- Genres: Jazz, Soul music
- Occupations: Record producer, Record executive
- Years active: 1960s - 2000s
- Labels: Brainstorm Records Twin Stacks Records Hilltak Records Valley Vue Records

= Hillery Johnson =

Hillery Johnson was a record label owner, record producer, manager and songwriter and vice-president of a major record American record label.

==Background==
In 1966, Hillery Johnson along with Leo Austell and Archie Russell founded Brainstorm Records and Productions. Later he worked for United Artists and then Capitol Records. By 1973 he was working for MCA Records where he held the position of promotional manager for special marketing. By the mid-1970s he was with Playboy Records as their national r&b promotion director. By 1977 he was vice-president of Atlantic Records.

As a composer, along with Michael Wycoff he co-composed "Try Love Again" for The Manhattans.
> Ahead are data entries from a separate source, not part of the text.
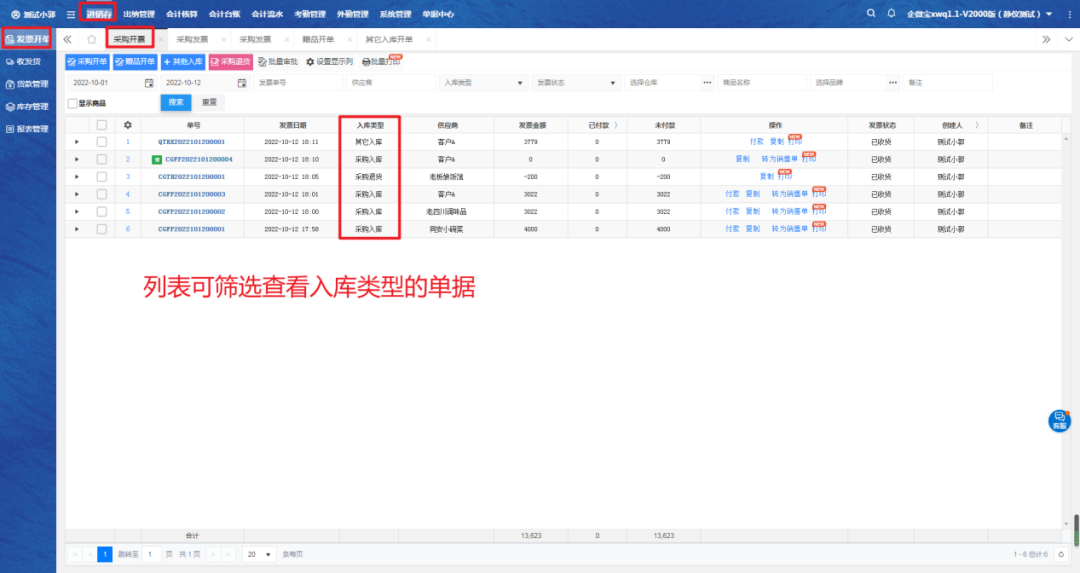This screenshot has height=573, width=1080.
Task: Toggle the hamburger menu icon
Action: (71, 14)
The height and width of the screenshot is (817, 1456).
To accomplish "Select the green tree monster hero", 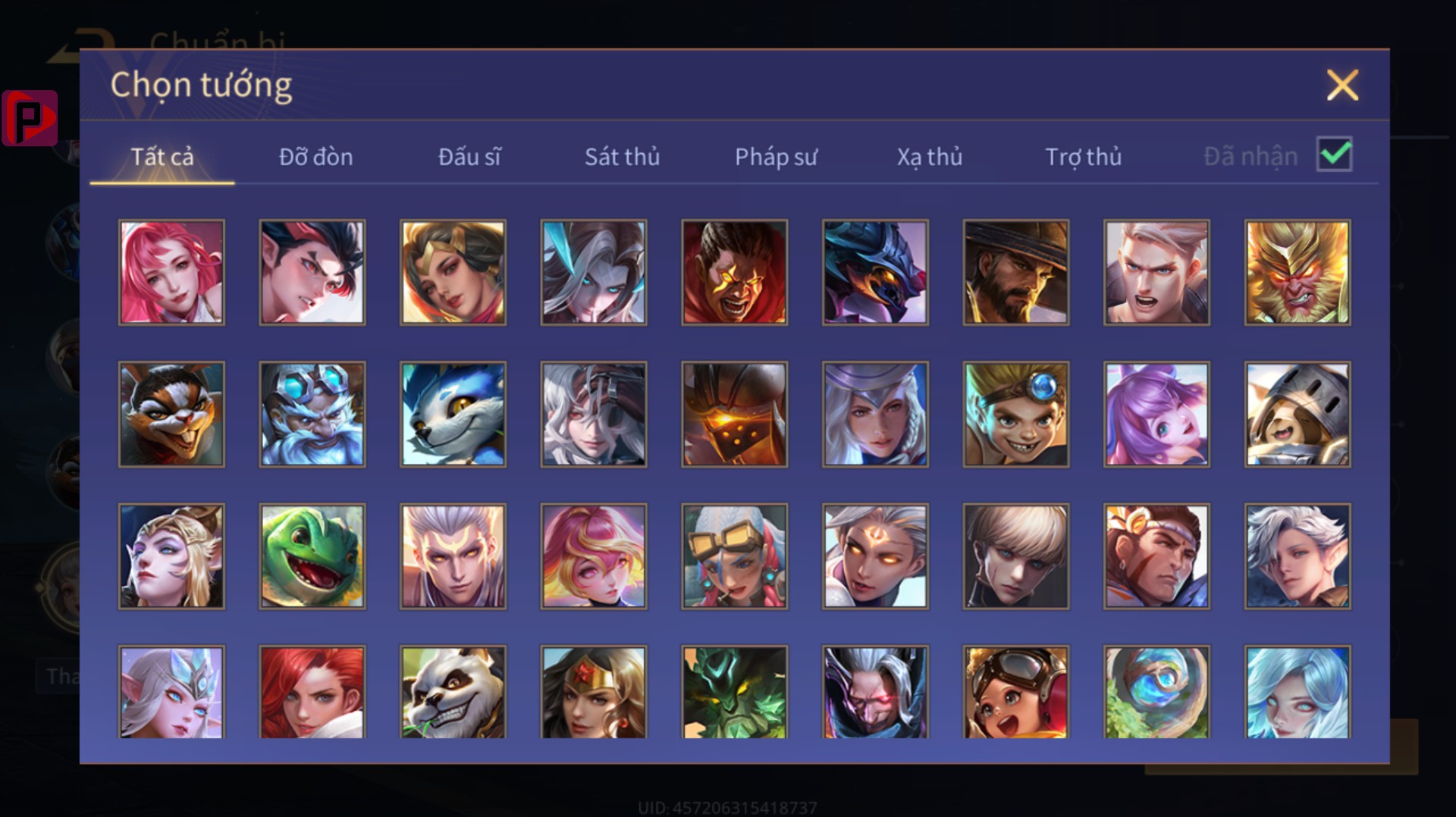I will [735, 692].
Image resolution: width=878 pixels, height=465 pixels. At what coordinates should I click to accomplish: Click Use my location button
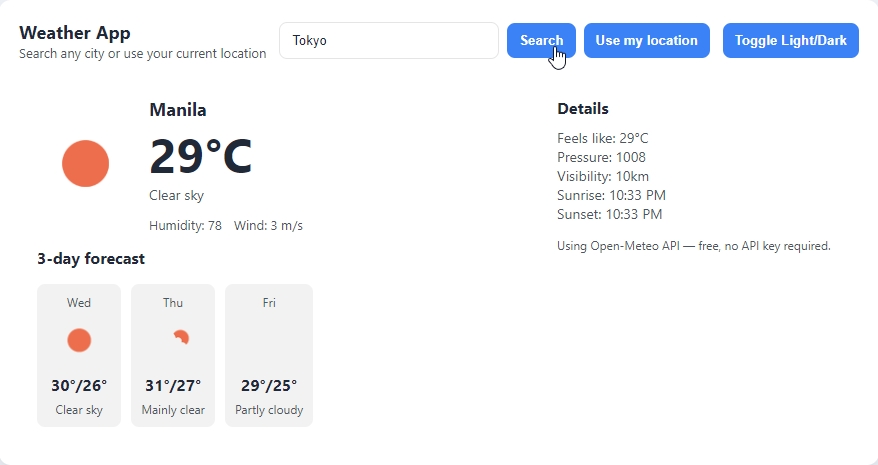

In 1993, Johnson was involved in legal action against Joseph Jack Productions. He was suing the production company and its owner Joseph Jackson over money he alleged was owed to him for negotiating a recording agreement. He claimed he was owed $15,000 for representing Jackson in an attempt to work out an A&M recording deal for Janet Jackson.

==Labels founded==
In 1966, as a young man, Johnson and Archie Russell along with Leo Austell, a veteran in the record scene co-founded Brainstorm Records. This came about as a result of the label Austell was with, Vee Jay records collapsing. Another label creation that Johnson responsible for was Twin Stacks. It was the subsidiary of Brainstorm. Both labels lasted for four years and were successful mainly in their geographical region. They did however have some real solid success. As a production company they did extremely well with Betty Everett scoring several national hits including "There'll Come A Time".

He founded the Palm Springs based label Valley Vue Records Another label he started was one he co-founded along with Tom Takayoshi, was Hilltak Records. Takayoshi was the former president of Playboy Records. The Hilltak label was a subsidiary of Atlantic Records.

Johnson and Willie Henderson put together the disco group, Broadway. The group had four female singers, with the lead singer was Patti Williams. They were signed to the Hilltak label.

==Acts==
Johnson introduced the Temptations to a party crowd of 500 that included Bette Midler and Teddy Pendergrass at Studio 54 in Manhattan in May 1977. The party was to announce the Temptations leaving Motown for Atlantic.
Some of the acts Johnson has managed include Rene & Angela and Lalah Hathaway.